She was involved in an ongoing investigation into the relationship between nucleostemin and p53, two proteins that control cell growth. Results of the study could lead to new treatments for cancer.
Katerina, who plans to earn a Ph.D. in neuroscience, was an intern in the UMass Psychiatry Department. Her 12-month commitment involved working with graduate students and employees on an analysis of the interaction of BDNF - a neuro-growth factor - and micro RNA in normal and schizophrenic brains. “Micro RNA naturally decreases in normal teenagers and increases in schizophrenics,” she explains, “while BDNF increases in normal teenagers and decreases in schizophrenics.”
The research may ultimately lead to better treatments for and prevention of schizophrenia.
Although the SEM is widely used in medical research, it has numerous other applications. Adrienne Smyth M.S. ’06, an adjunct faculty member who worked as a molecular biologist for many years, relied on the SEM for her master’s thesis research at Poutwater Pond in Holden, Mass. The site, a National Natural Landmark and Massachusetts’ first Nature Preserve, is a sphagnum peat bog and pond where plant material has accumulated under acid conditions since the last retreat of the last Ice Age.
“The acidic environment acts as a preservative,” explains Smyth, who earned an M.S. in biotechnology. “Because of this, peat lands have attracted a lot of interest as a tool for understanding the impact of climate change. Dr. Bradley and I worked together for a year to create a high resolution visual documentation of the presence or absence of pollen, algae, and other life forms in the bog.”
Smyth and Bradley borrowed a Russian core borer from Harvard Forest and collected peat samples from the surface down to the underlying mineral material, a depth of more than 15 feet. A Faculty Mini-Grant paid for radiocarbon dates, which showed the bog to be about 8,500 years old.
Taking samples from various depths, Smyth separated pollen, algae and some animal microfossils from the organic material and examined them on the SEM. She identified many of the specimens and prepared a catalog of pollen and algae. She and Bradley also collected present-day pollen for use in the study.
----
[Requirement]: Please continue the passage above about research with the SEM, starting after its last sentence.

[Entries shown]:
----
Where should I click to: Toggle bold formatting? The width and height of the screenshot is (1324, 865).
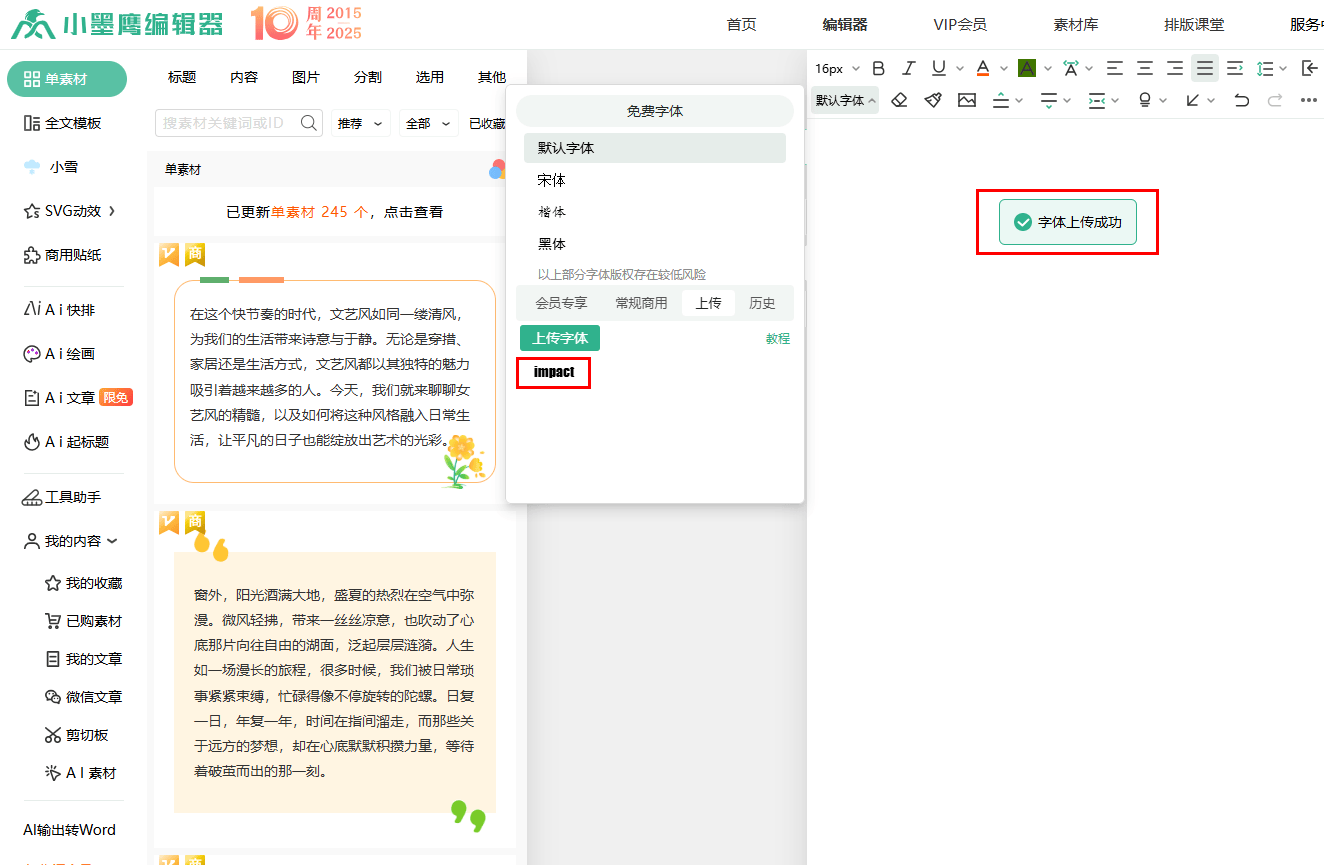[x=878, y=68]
----
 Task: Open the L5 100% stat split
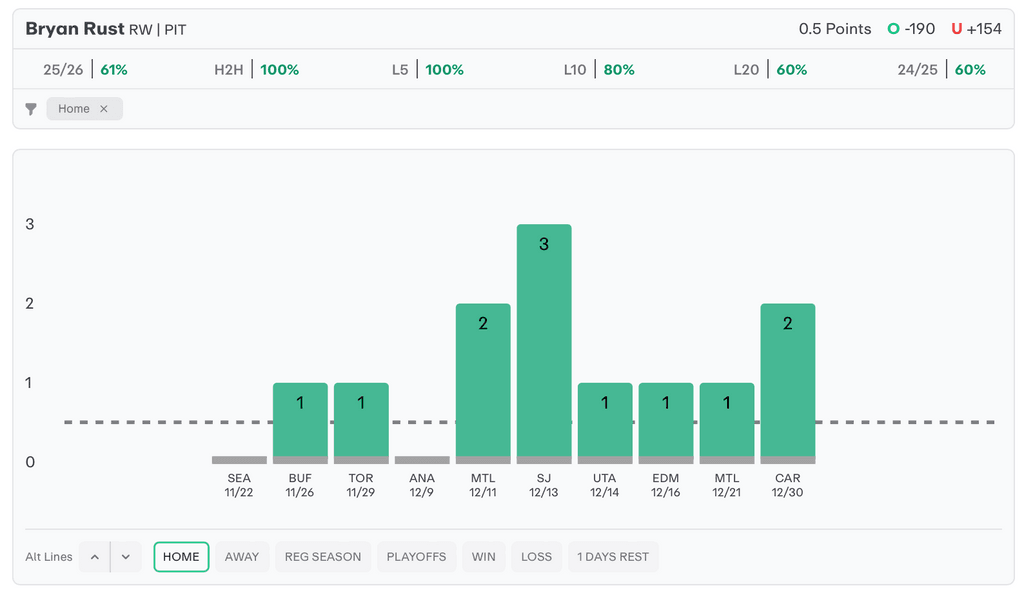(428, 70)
----
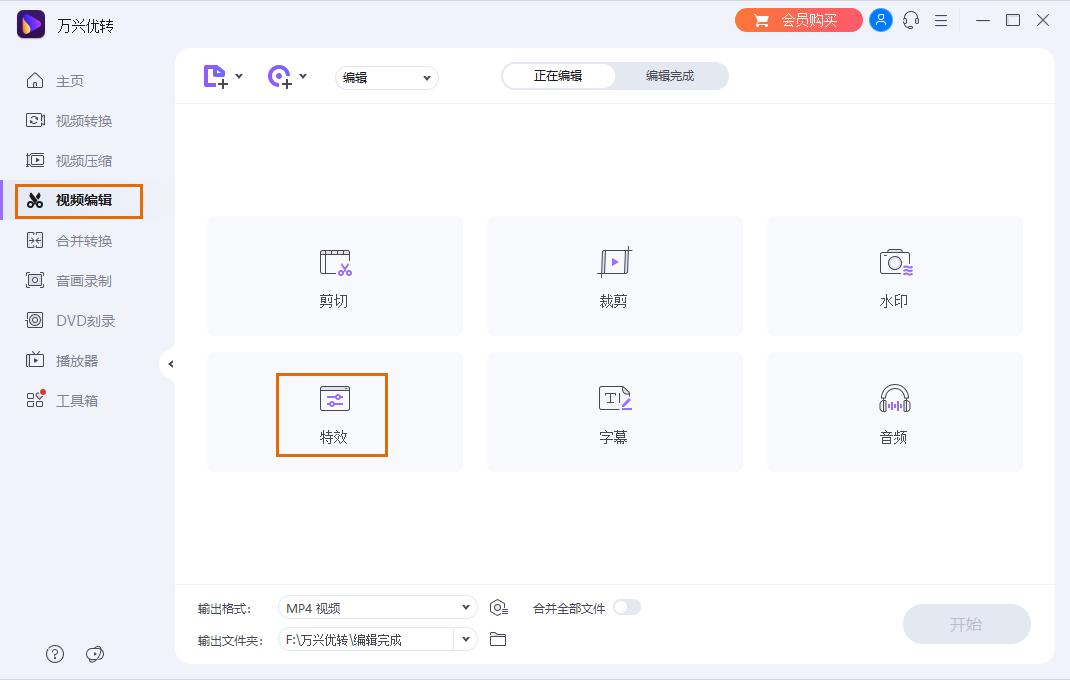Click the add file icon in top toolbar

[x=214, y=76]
----
[Task result]:
Their findings show that the bog was a deep open water environment 8,500 years ago and that peat layers accumulated over subsequent wet and dry periods. Pollen grains from the 1600s suggest the presence of human activity in the area. “It is likely that Native Americans and colonists were aware of this site, and exploited its vegetation and surroundings,” Smyth observes.
“The SEM is ideal for species identification because it shows such detailed structure and fine sculpturing,” she continues. “The fine resolution enables you to see, for example, if what you’re looking at has 10 pores or 50 pores, which tells you if it’s one species or another.”
This is important, she explains, because “Abundance profiles of diatom [algae] communities permit interpretations of the past environmental history of the site, but most are not performed at a resolution to investigate diatom species differences. Diatom abundance data combined with high resolution species information may further contribute to our knowledge of past environmental history and aid our understanding of future challenges ahead.”
Study of Poutwater Bog and Pond is ongoing, Bradley points out, and involves a number of faculty members and students from WSC Biology and Chemistry Departments. For example, Biology Professor Ellen Fynan, Ph.D., and her students intend to continue to isolate and identify bacteria from the peat core. In addition, the antibiotic resistance of these organisms will be compared to that of organisms from other sources within the bog.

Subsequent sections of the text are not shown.